• **Activity**
For each record below, set it down exactly but leave out any picture.

• **Given entries**
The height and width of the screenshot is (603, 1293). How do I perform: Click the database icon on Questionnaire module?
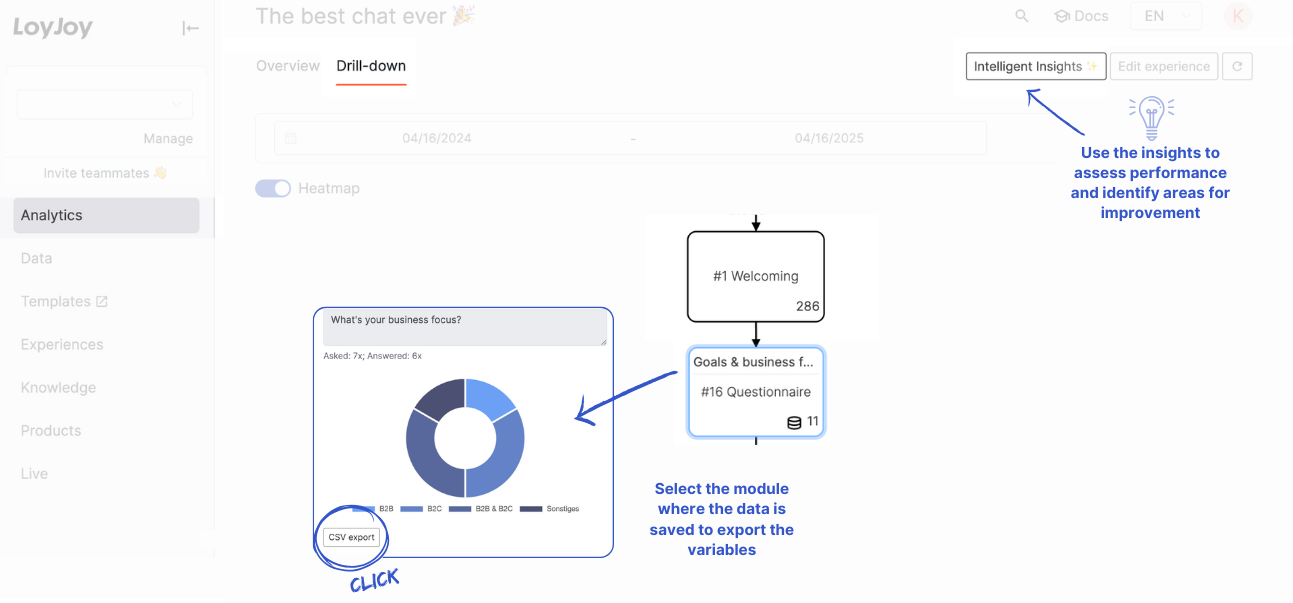pos(794,422)
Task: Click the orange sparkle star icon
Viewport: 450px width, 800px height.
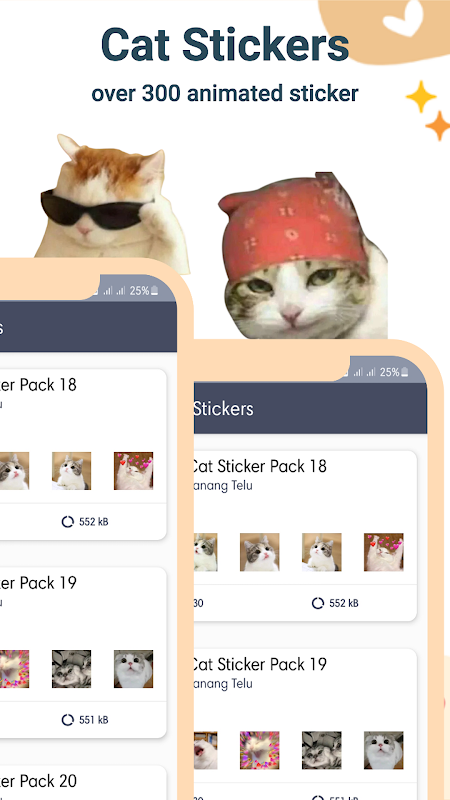Action: (438, 126)
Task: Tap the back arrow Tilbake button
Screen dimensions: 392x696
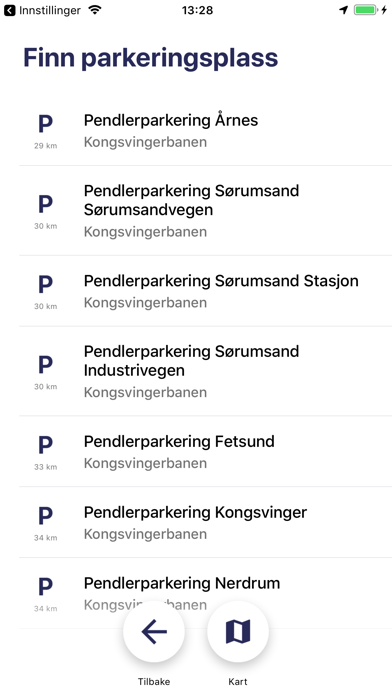Action: pos(154,631)
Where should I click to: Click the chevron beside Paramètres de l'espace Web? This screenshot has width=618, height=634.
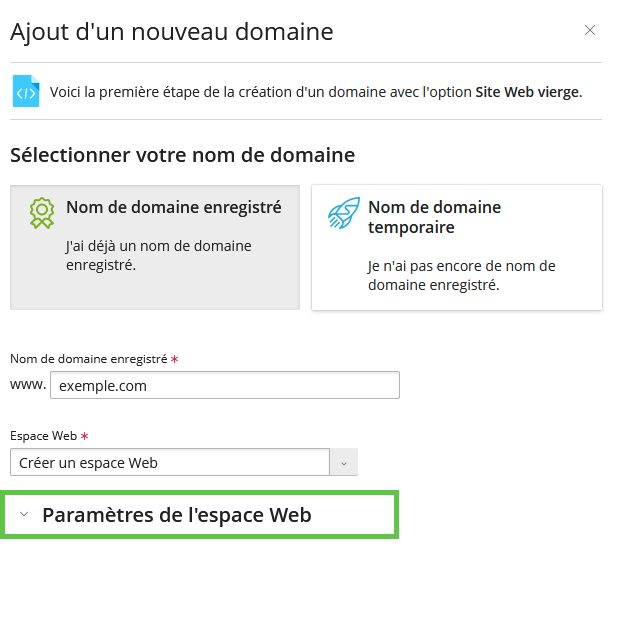[x=24, y=514]
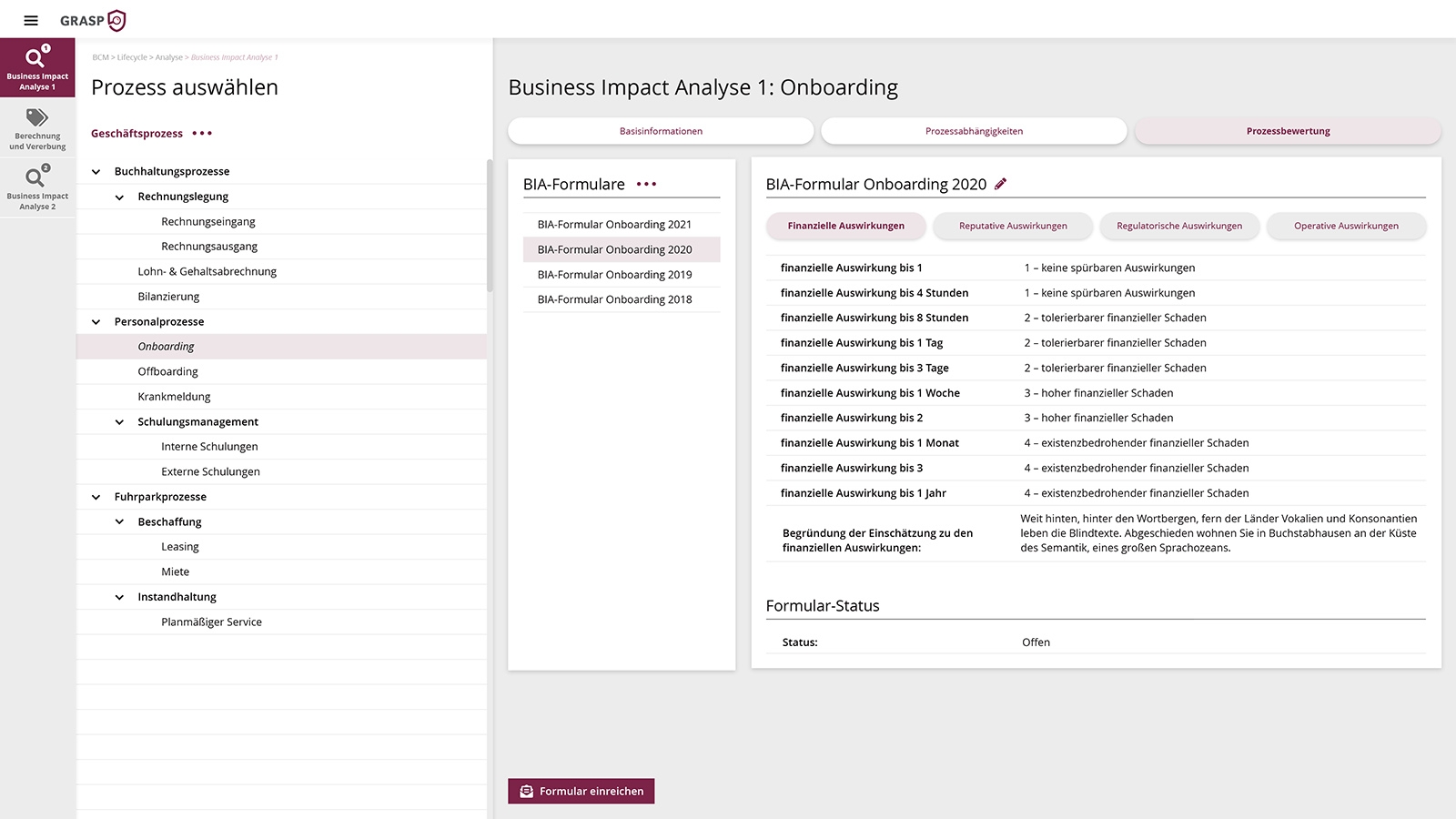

• **Completed exercise**
The height and width of the screenshot is (603, 1293). How do I perform: Click the database icon on Questionnaire module?
pos(794,422)
Task: Click the orange sparkle star icon
Viewport: 450px width, 800px height.
Action: (438, 126)
Task: Tap the back arrow Tilbake button
Screen dimensions: 392x696
Action: pos(154,631)
Where should I click to: Click the chevron beside Paramètres de l'espace Web? This screenshot has width=618, height=634.
[x=24, y=514]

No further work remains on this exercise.